My doctor put me on Diclegis to eliminate the daily dry heaving situation, so I am now happily feeling like a human. And I have entered the boring phase of pregnancy. I am without constant sickness, but still without energy. I have a month in between doctor’s appointments and I can’t feel the kicking yet. My pants don’t really fit but I mostly look like I have been hitting an Asian buffet on the regular. This is kind of boring. So I am trying to keep myself busy so I don’t worry about if the little baby is doing okay in there in between ultrasounds.
How do I stay busy, you ask. There are two things that I think about more than I should: picking a name and decorating a nursery. And this is what I do with my free time now.
Picking a name is so hard. It’s the name this tiny human will use for the rest of her life. It’s what I will call her, what her friends will call her, what her grandparents and teachers and future loves will call her. How can I choose? Naming a little human is impossible. It’s so much pressure. It has to be a name that will be adorable for a 3 month old and equally great when she is 35. It has to carry from cute kid to eventual productive and professional human being. How is that even possible? We had four solid names and then one night, out of nowhere, my husband looked in a baby book and went rogue and found a new, different name. And now that’s the name. He is 110% sold on it, but I don’t think I can commit until I see her face. So I am at 92%. Close enough. I try to call her that in my head to see if it sounds right, imagine what I would be like at 32 if that were my name, etc. So far, so good. But man, it’s just a lot of pressure. I hope we pass. We are going to keep it a secret until she gets here. Suspense is fun. But really I just don’t want to be stuck with a bunch of monogrammed shit that doesn’t apply anymore if I decide it’s not the right name.
Now that the name is somewhat decided, I have moved on to decorating the nursery. About 6 months ago, we painted our office gray in the hopes that at some point it would no longer be an office and would eventually be a nursery. And here we are, with an empty room and no more desk, and Ikea crib and changing table waiting to be assembled.
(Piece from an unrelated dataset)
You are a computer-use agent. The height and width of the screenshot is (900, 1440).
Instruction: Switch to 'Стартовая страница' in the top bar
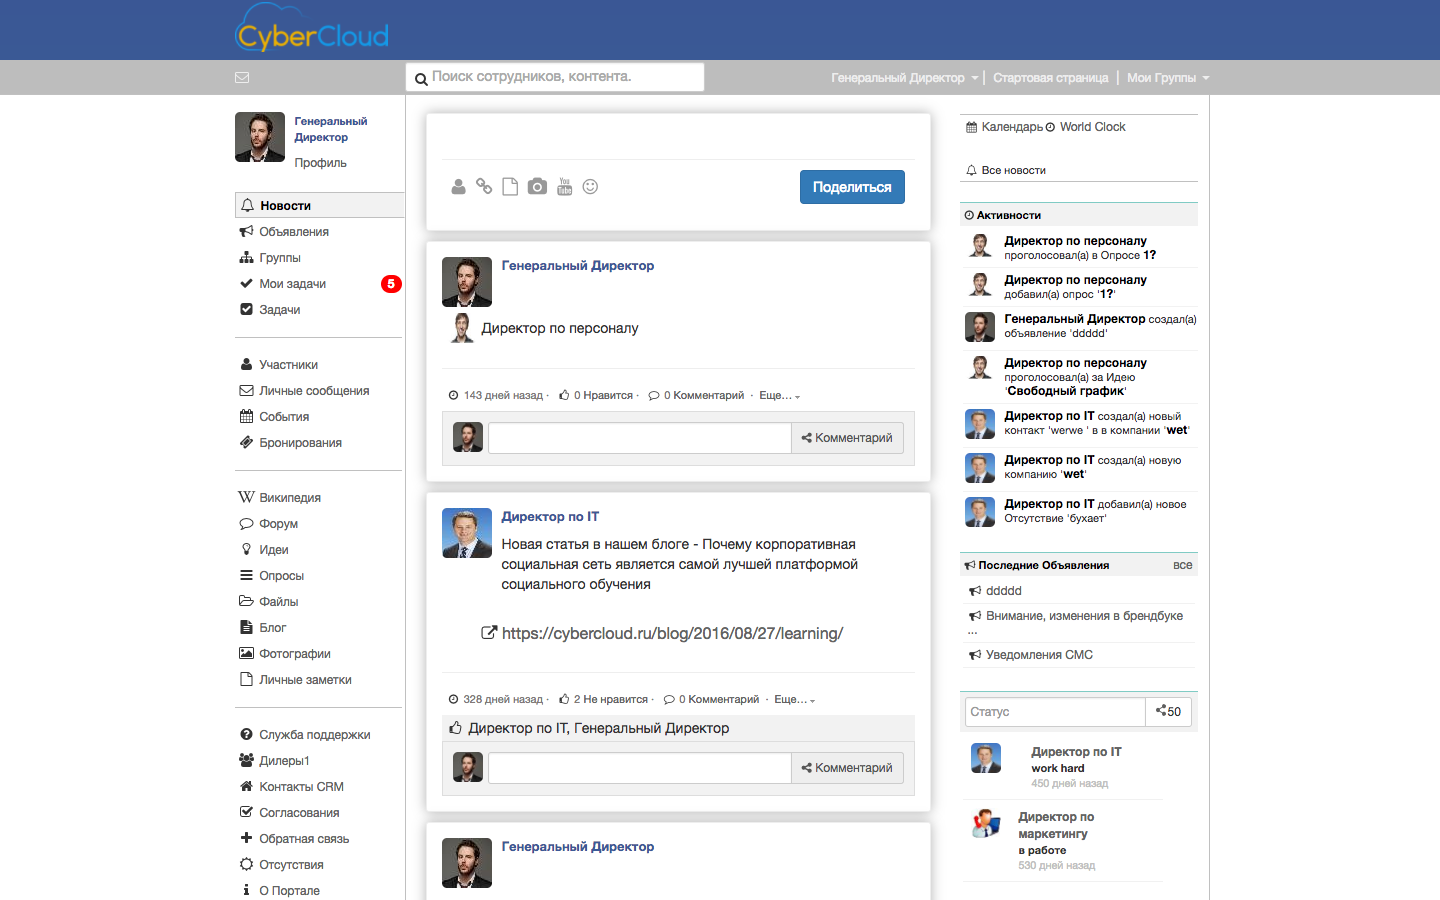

When is too early to purchase these things? It seems kind of early, but I also know how much my husband and I love assembling things, so just because it has been purchased does not mean it will be assembled until August. Hopefully before she gets here.
Decorating a nursery is not important. I know this. This kid will not care what the room looks like. She won’t even use the room until she is like 4 months old anyway, right? They hang out in a bassinet for a while, I hear. But I saw this amazing nursery and have been obsessed ever since. Now nursery decorating is in full swing! (Side note, if you do not love and follow Jacqui, you should do it now. She is adorable and has a really cute little girl.)
I mean, that green crib! I am dying. I basically hijacked her rug idea and then ran with it. I bought this gorgeous rug last week and this is my dog testing it out. Big brother in training.
So gray walls and a rainbow extravaganza rug is the first step. Full disclosure, this was the third rug I bought. Seriously. But Oscar liked this one the best. So we are keeping it.
We have a long way to go but I also know how my brain works, so I am doing a little at a time. Just keeping my fingers crossed I get this shit together by August.